Neo4j to OrientDB Importer

The Neo4j to OrientDB Importer is a tool that can help you importing in a quick way a Neo4j graph database into OrientDB.

Imported Neo4j items are:

  • nodes
  • relationships
  • unique constraints
  • indexes

Neo4j and Cypher are registered trademark of Neo Technology, Inc.

Supported Versions

Currently, the Neo4j to OrientDB Importer supports, and has been tested with, the following versions:

  • OrientDB: 2.2.x
  • Neo4j: 3.0.x

Limitations

The following limitations apply:

  • Currently only local migrations are allowed.
  • Schema limitations:
    • In case a node in Neo4j has multiple Labels, it will be imported into a single OrientDB Class ("MultipleLabelNeo4jConversion").
      • Note that the information about the original set of Labels is not lost but stored into an internal property of the imported vertex ("Neo4jLabelList"). As a result, it will be possible to query nodes with a specific Neo4j Label. Note also that the nodes imported into the single class "MultipleLabelNeo4jConversion" can then be moved to other Classes, according to your specific needs, using the MOVE VERTEX command. For more information, please refer to this Section.
    • Neo4j Nodes with same Label but different case, e.g. LABEL and LAbel will be aggregated into a single OrientDB vertex Class.
    • Neo4j Relationship with same name but different case, e.g. relaTIONship and RELATIONSHIP will be aggregated into a single OrientDB edge Class
    • Migration of Neo4j's "existence" constraints (only available in the Neo4j's Enterprise Edition) is currently not implemented.

Installation

The Neo4j to OrientDB Importer is provided as an external plugin for the OrientDB Server, and is available as a zip or tar.gz archive.

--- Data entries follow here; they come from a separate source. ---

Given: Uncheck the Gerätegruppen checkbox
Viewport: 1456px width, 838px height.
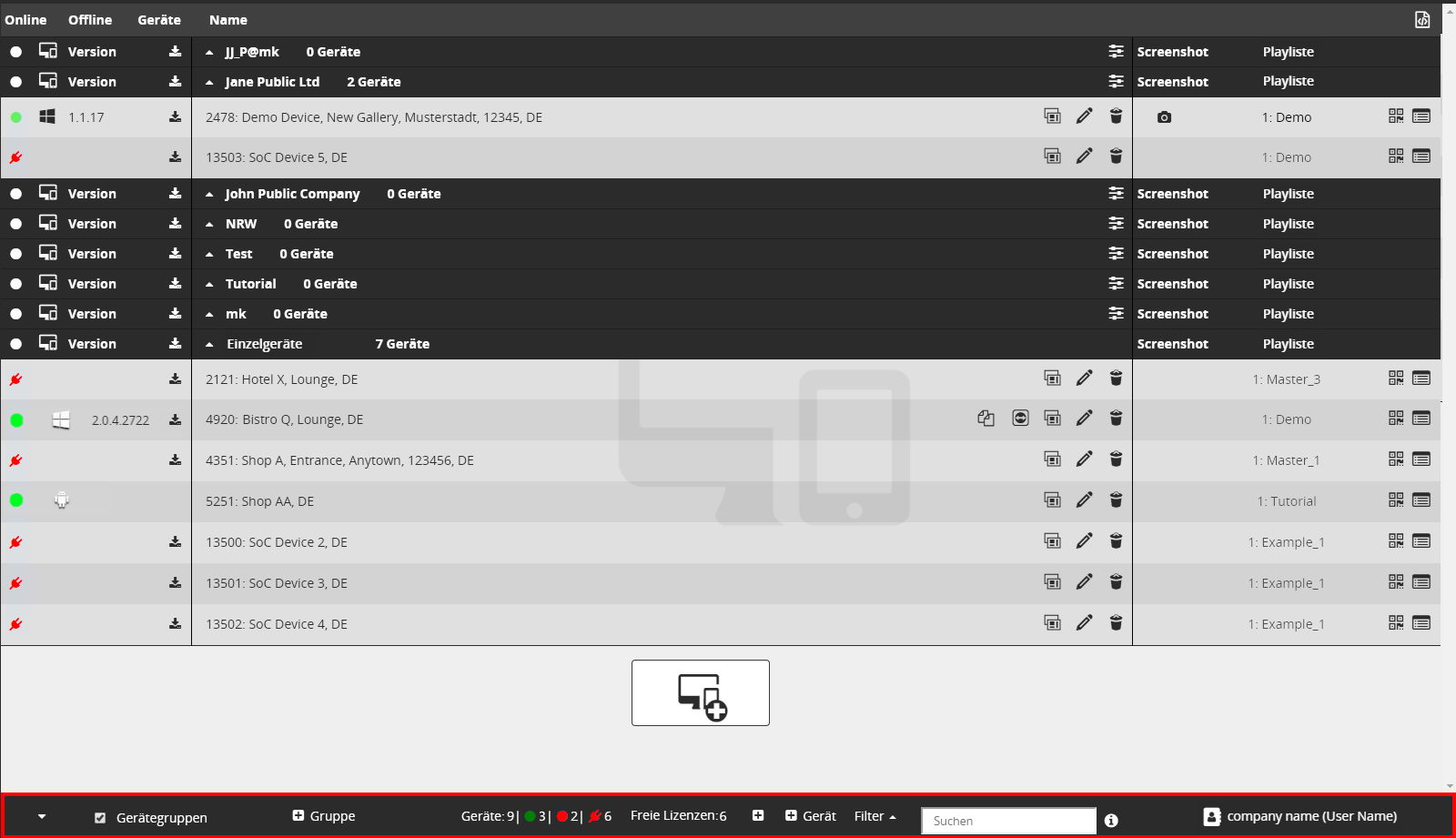Looking at the screenshot, I should point(100,818).
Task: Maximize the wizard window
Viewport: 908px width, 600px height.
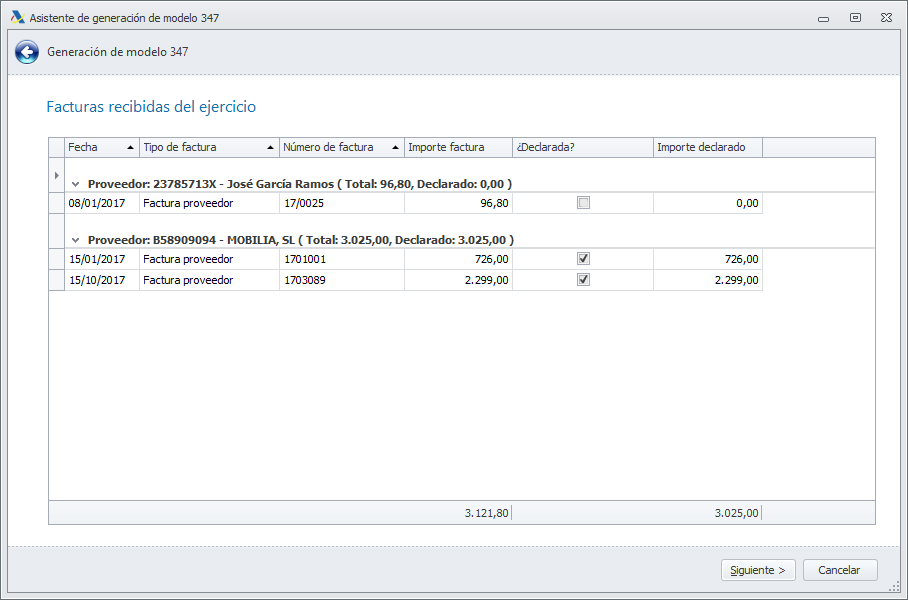Action: (855, 17)
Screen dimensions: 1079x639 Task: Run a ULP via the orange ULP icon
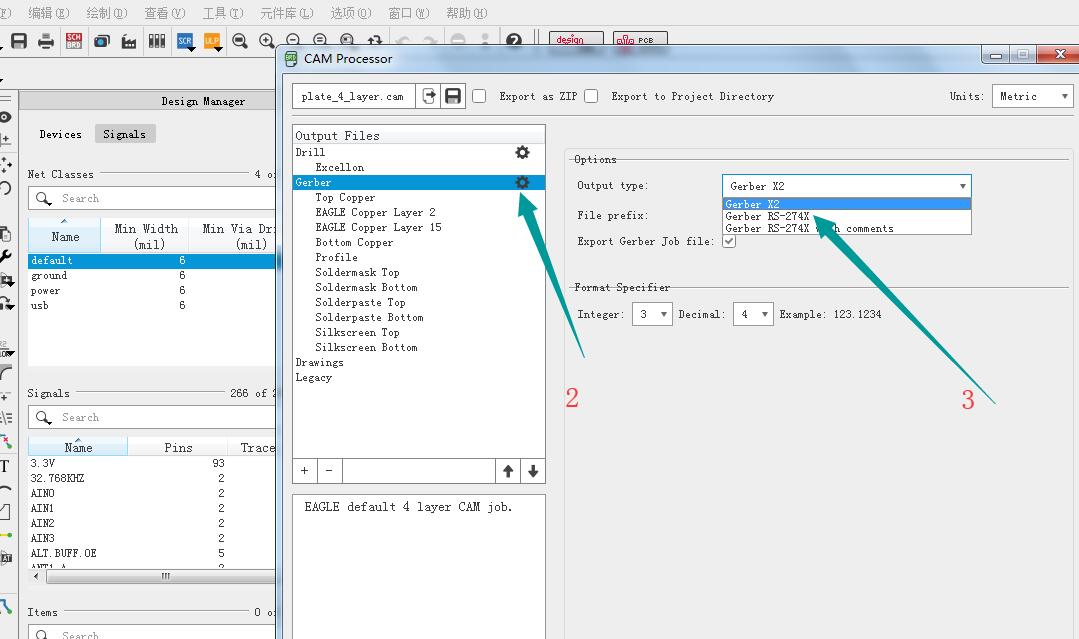212,41
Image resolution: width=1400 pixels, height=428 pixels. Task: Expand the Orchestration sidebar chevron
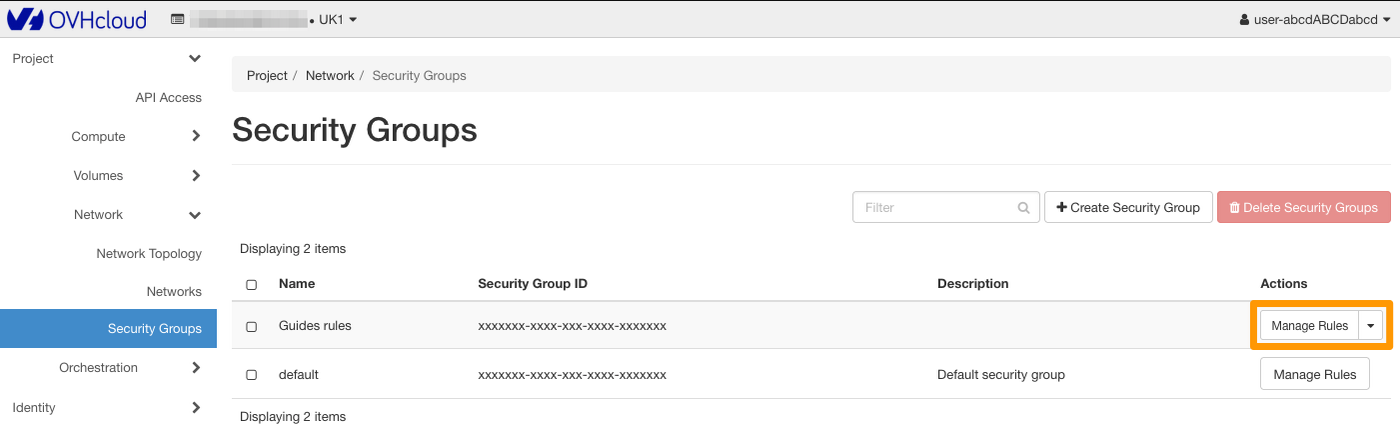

Please download the plugin from maven central:

http://central.maven.org/maven2/com/orientechnologies/orientdb-neo4j-importer/2.2.14/orientdb-neo4j-importer-2.2.14.tar.gz

Replace tar.gz with zip for the zip archive.

To install the plugin, please unpack the archive on your OrientDB server directory (please make sure that the version of your OrientDB server and the version of the Neo4j to OrientDB Importer are the same. Upgrade your OrientDB server, if necessary). On Linux systems, to unpack the archive you can use a command like the following:

tar xfv orientdb-neo4j-importer-2.2.14.tar.gz -C path_to_orientDB/ --strip-components=1 

Migration Scenarios

A typical migration scenario consists of the following steps:

  • A copy of the Neo4j's database graph directory (typically graph.db) is created into a safe place
  • OrientDB is installed
  • The Neo4j to OrientDB Importer is installed
  • The migration process is started from the command line, passing to the Neo4j to OrientDB Importer the copy of the Neo4j's database directory created earlier
  • OrientDB (embedded or server) is started and the newly imported graph database can be used

Notes:

  • Since currently only exclusive, local, connections are allowed, during the migration there must be no running servers on the Neo4j's database directory and on the target OrientDB's import directory.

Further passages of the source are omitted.